The loss of federal funds for Hurricane Katrina recovery efforts, as well as increased per capita income in the state, will result in a loss of federal dollars for the Medicaid program, but state Medicaid Commissioner Carol Hermann-Steckel said the amount of the reduction was unknown (Lyman, Mobile Press-Register, 11/29).
Colorado Gov. Bill Ritter (D) and several colleagues on Wednesday in a ceremony at Denver Health Medical Center unveiled a Web-based tool that provides hospital performance data, the Denver Post reports.
The Colorado Hospital Report Card includes measures of mortality rates for 11 procedures, three measures of patient safety and data on volume of 10 different procedures performed at each hospital in the state.
Fewer than a dozen states have collected similar hospital data, according to Colorado Hospital Association spokesperson Richard Haugh (Human, Denver Post, 11/29).
Enrollment in KidCare, Florida's version of the State Children's Health Insurance Program, has increased by nearly 16,000 children, or by about 1.2%, since the state expanded outreach efforts, streamlined bureaucracy and increased funding for the program in July, the Florida Times-Union reports.
Legislators allocated funding for 36,000 new KidCare beneficiaries, and more than 24,000 of those slots remain open. Additional slots could open in the future because unfilled slots are rolled over to the next month's allotment (Rushing, Florida Times-Union, 11/26).
The backup of patients with mental illnesses in Georgia emergency departments stems from a lack of available beds at state psychiatric hospitals, hospital officials said on Tuesday, the Atlanta Journal-Constitution reports.

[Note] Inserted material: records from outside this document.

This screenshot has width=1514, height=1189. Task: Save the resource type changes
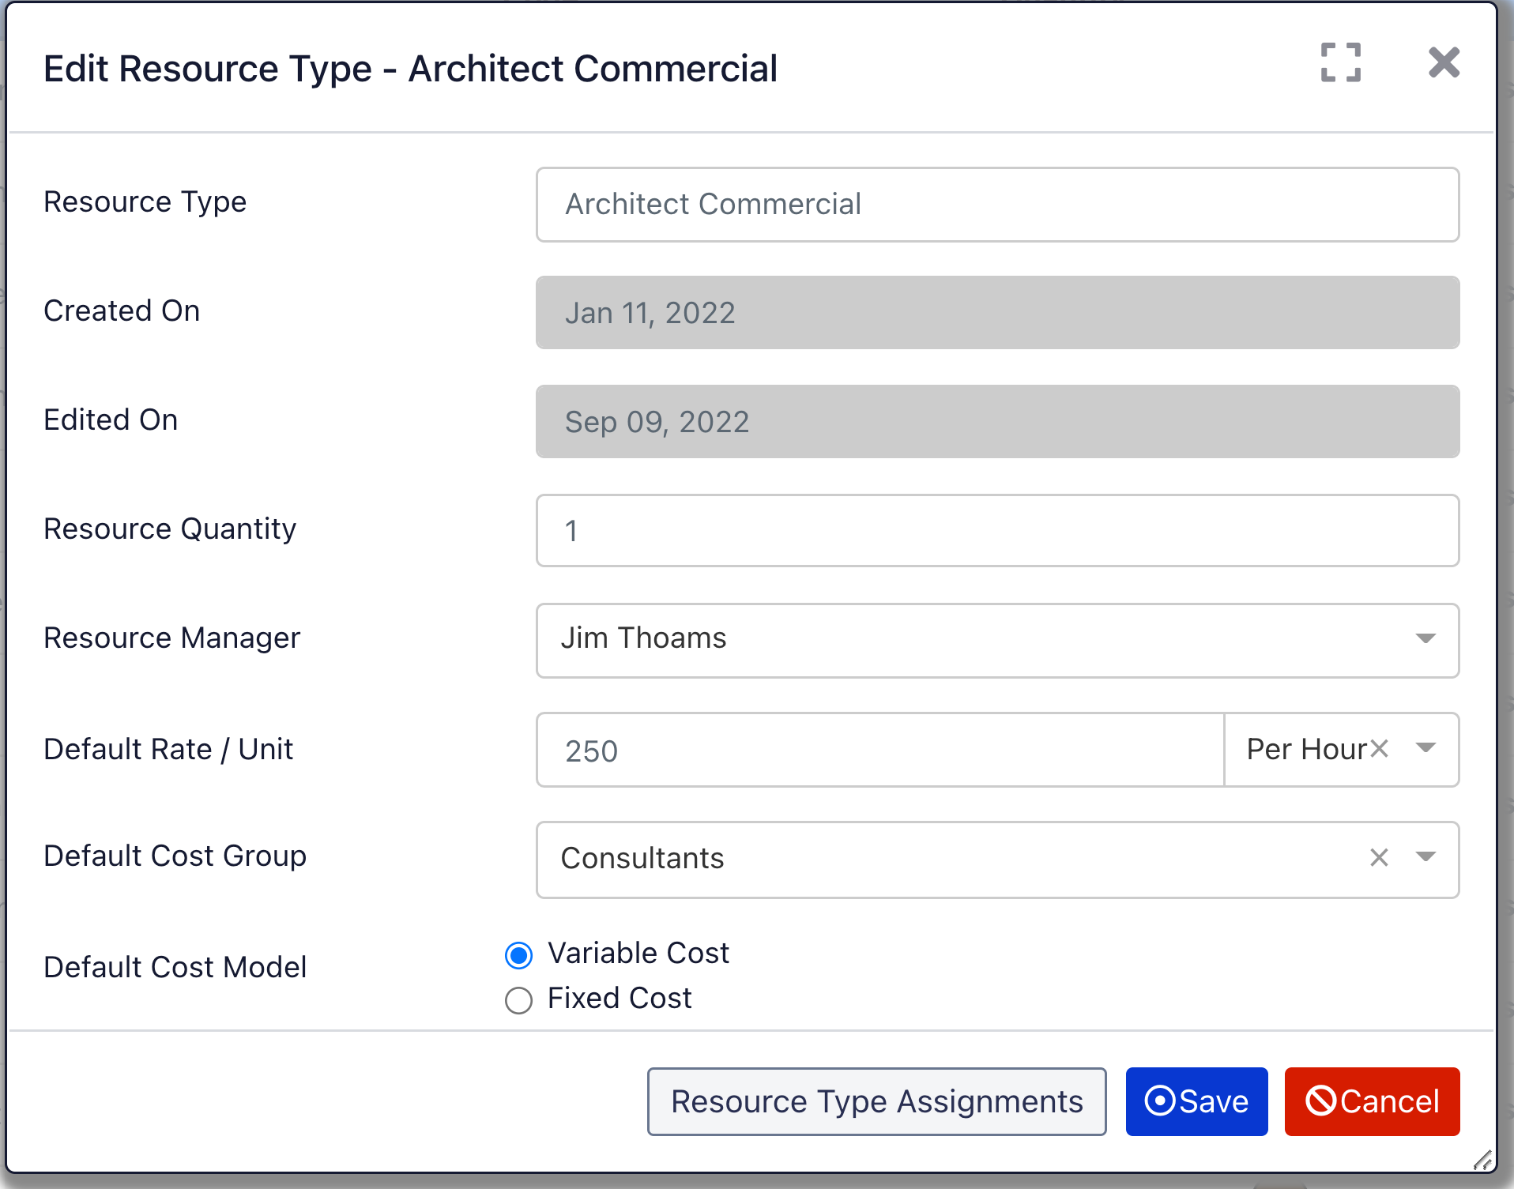pyautogui.click(x=1196, y=1101)
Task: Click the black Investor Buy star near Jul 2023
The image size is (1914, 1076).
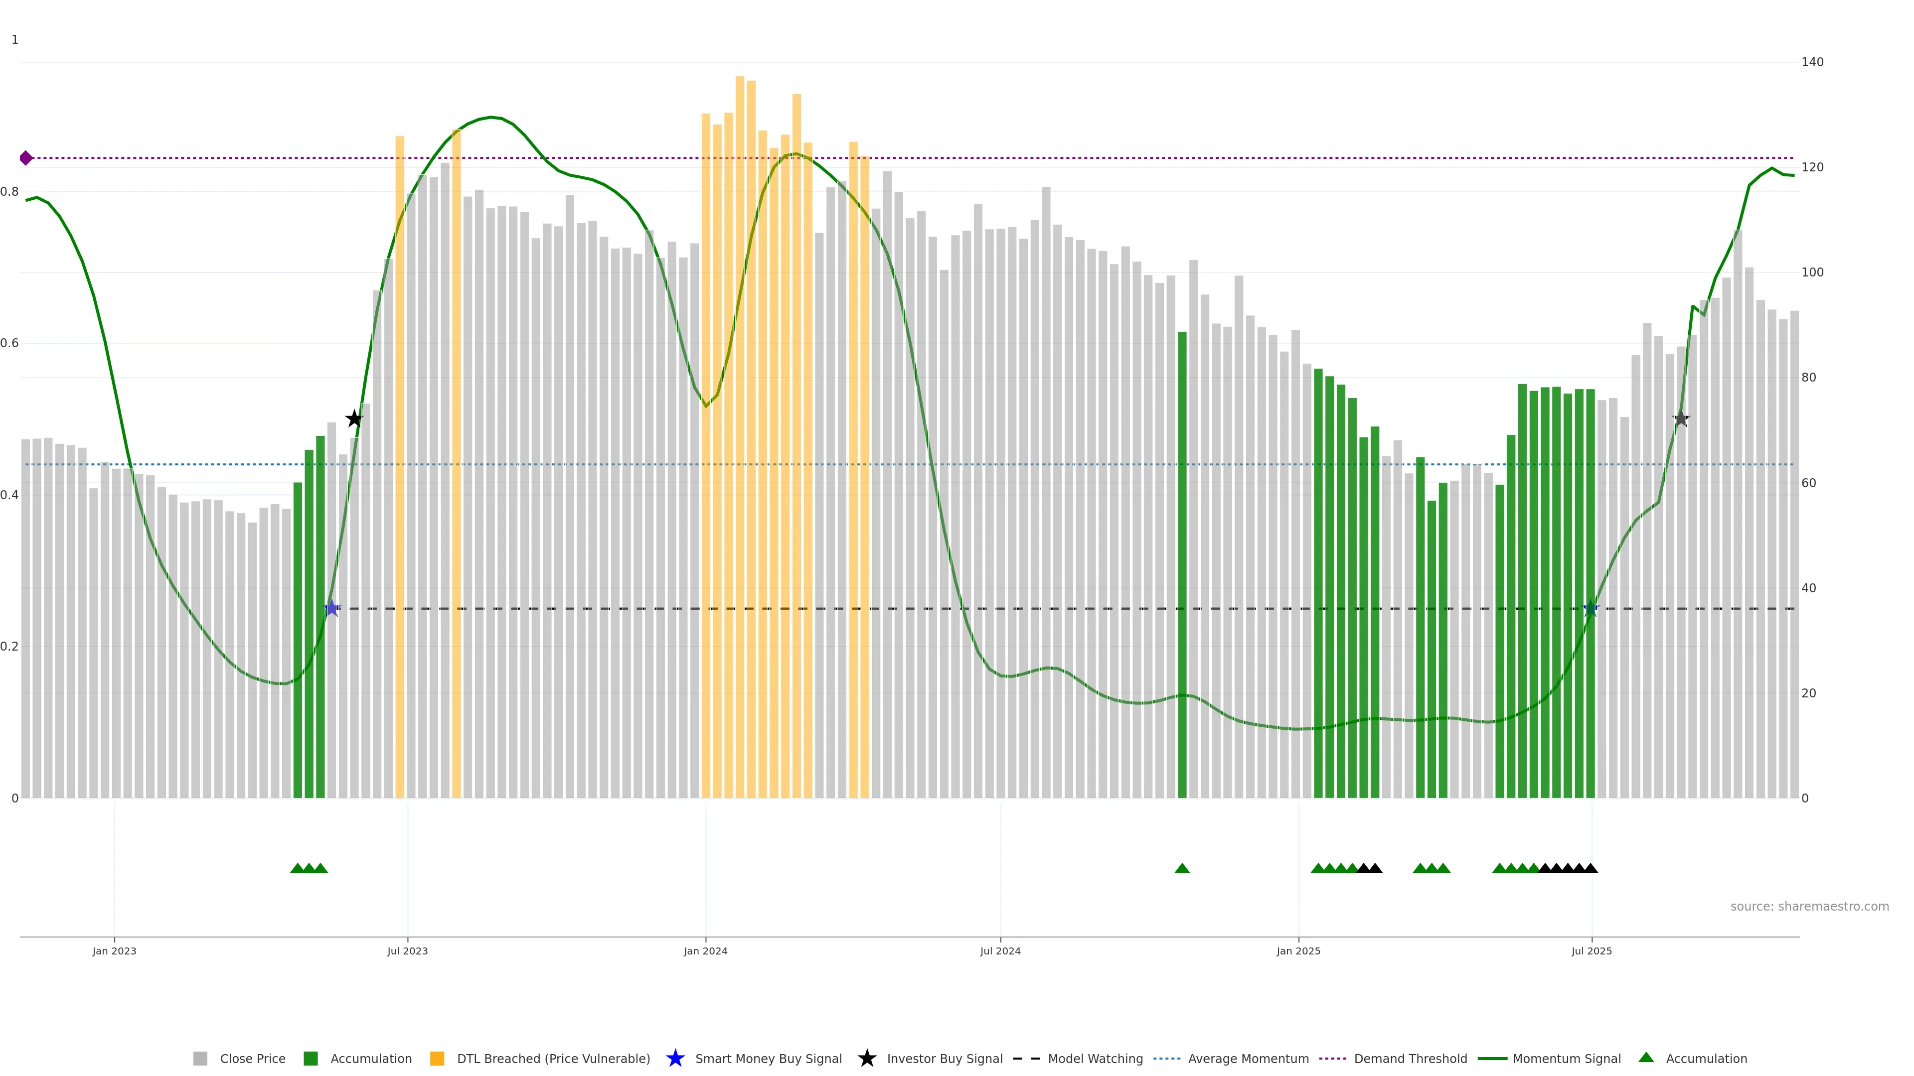Action: point(354,419)
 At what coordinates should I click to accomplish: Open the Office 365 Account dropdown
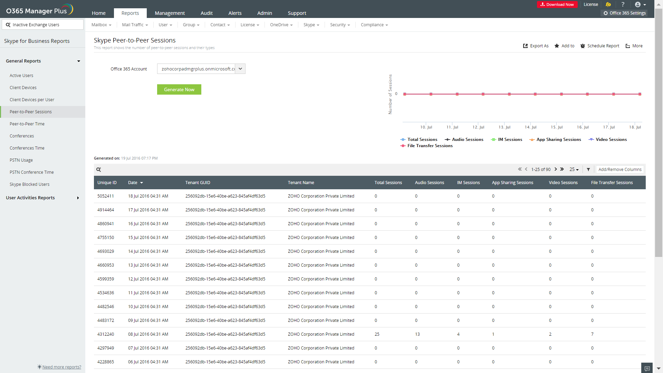[240, 69]
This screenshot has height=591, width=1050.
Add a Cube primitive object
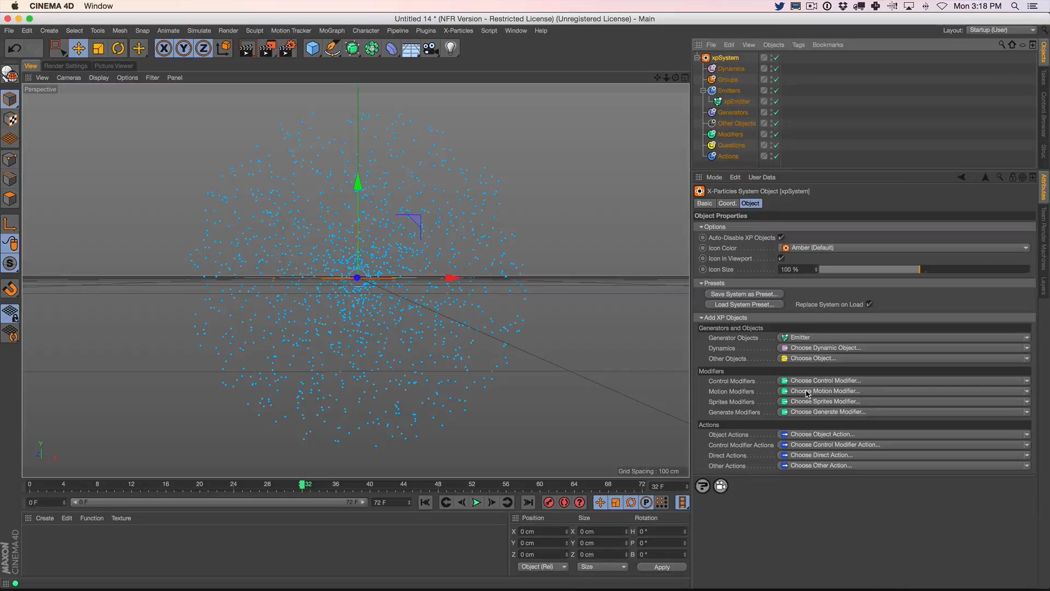(x=312, y=49)
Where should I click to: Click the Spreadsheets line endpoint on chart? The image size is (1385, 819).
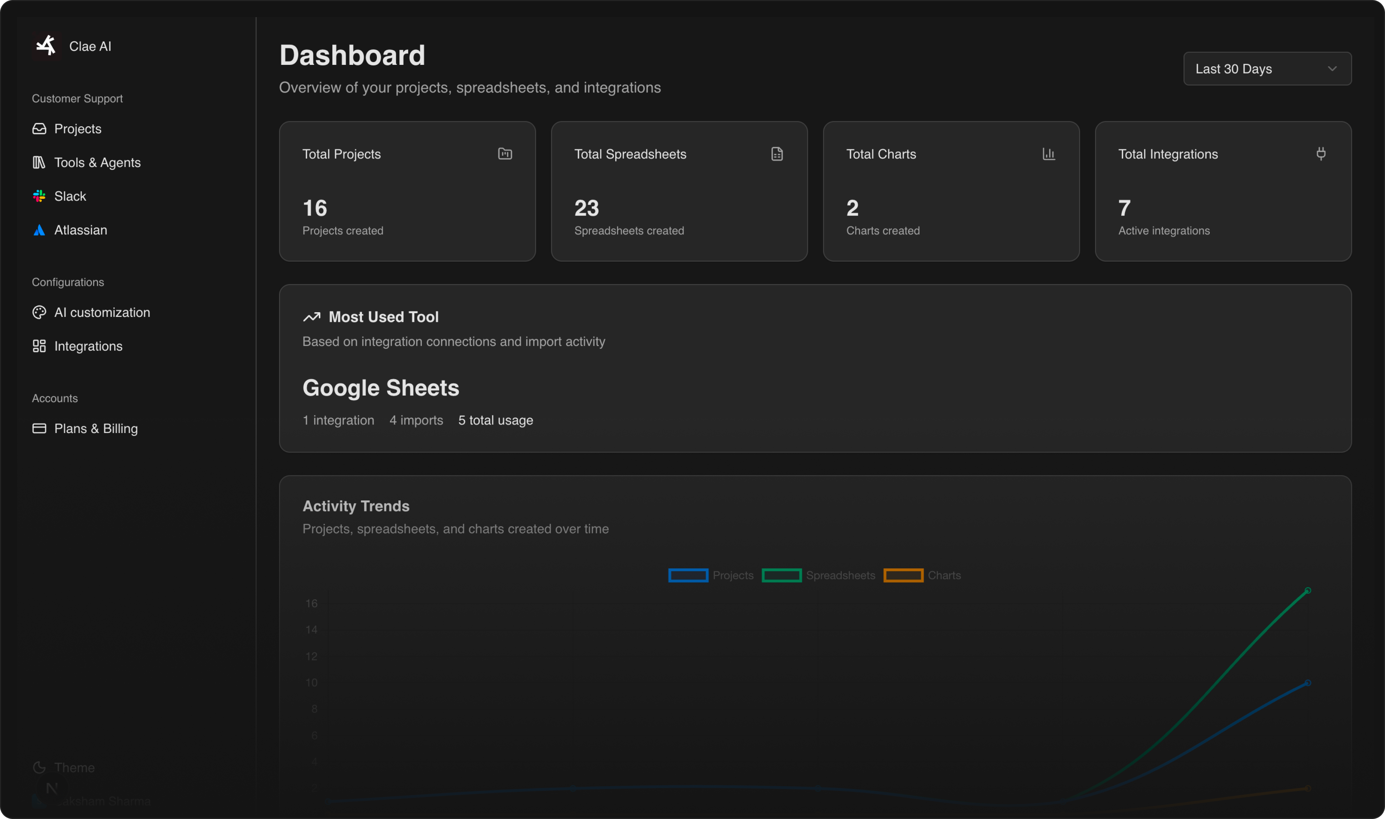pyautogui.click(x=1307, y=591)
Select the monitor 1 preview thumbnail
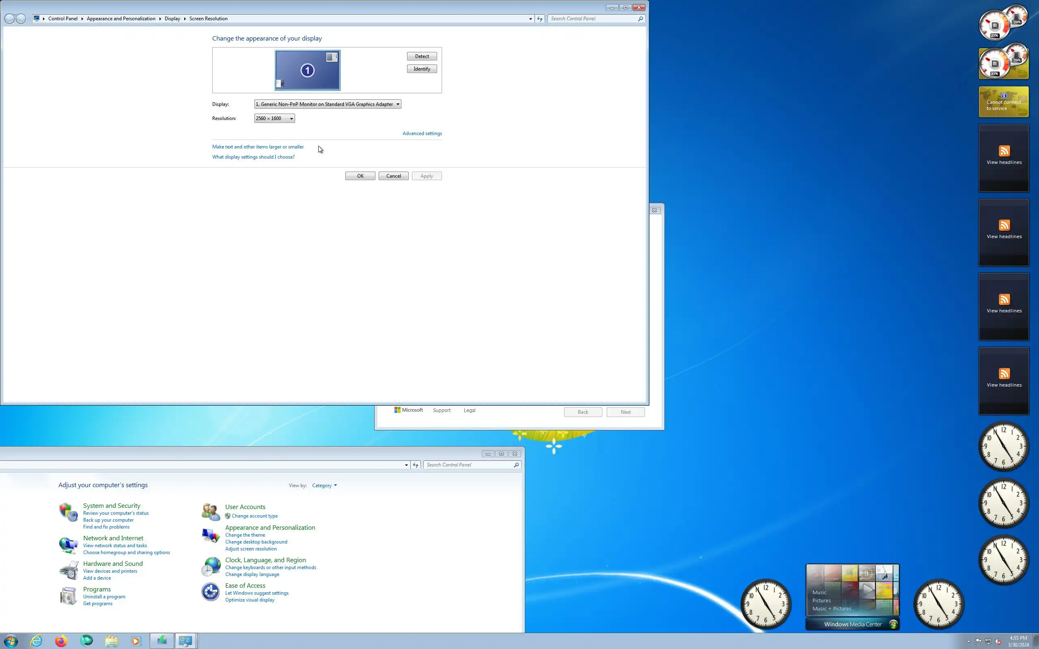1039x649 pixels. pos(307,70)
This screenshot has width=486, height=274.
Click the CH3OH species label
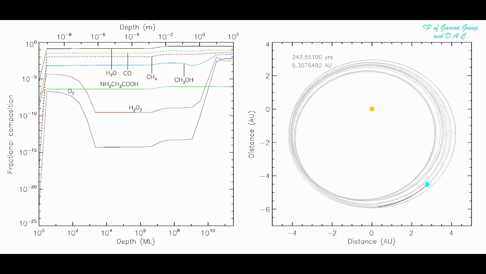184,80
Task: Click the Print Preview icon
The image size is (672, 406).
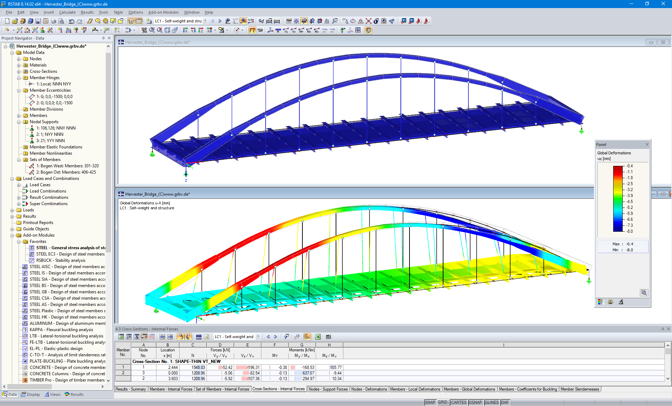Action: (61, 21)
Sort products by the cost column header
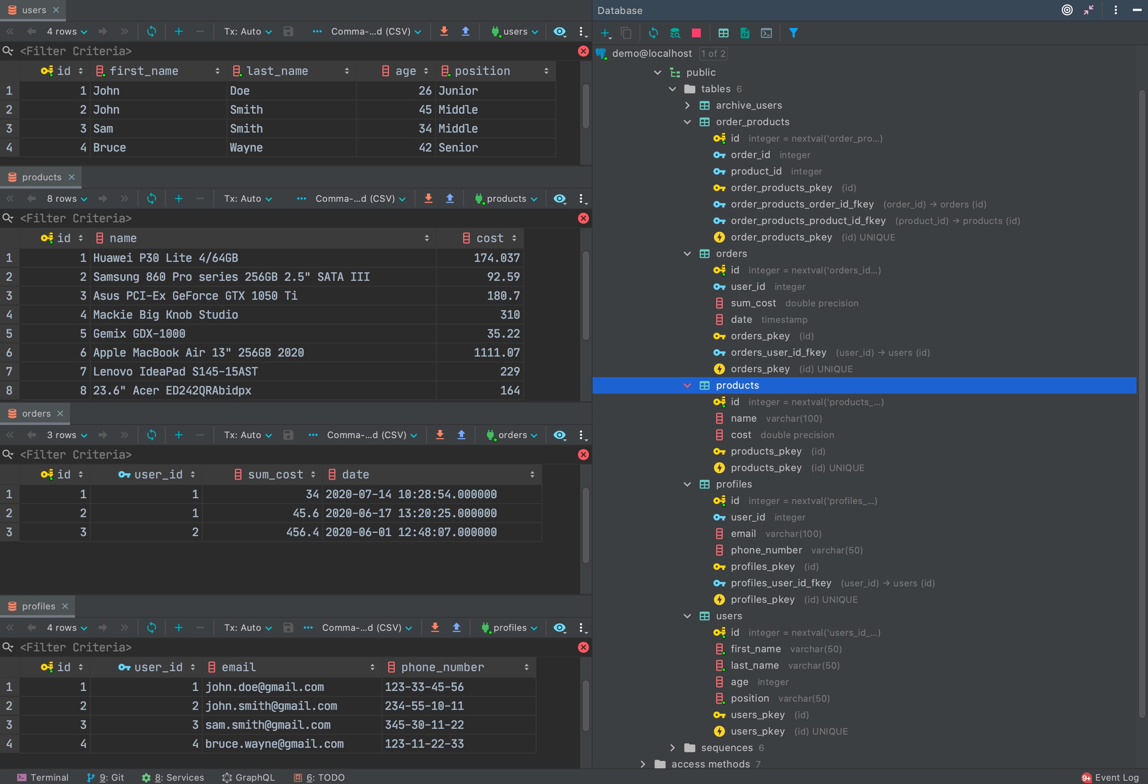 (489, 238)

During a meeting of a state commission studying possible changes to Georgia's mental health system, officials said when psychiatric beds are not immediately available, patients must wait in EDs until a transfer is possible. The Journal-Constitution reports that some patients with acute mental illnesses must wait in EDs for up to three days before they are admitted to a state-run mental hospital.
In addition, some psychiatric hospitals refuse to admit transferred patients, including children, and send them back to the EDs, officials told the commission. Officials say the delays can worsen overall congestion and wait times in EDs across the state (Judd/Miller, Atlanta Journal-Constitution, 11/28).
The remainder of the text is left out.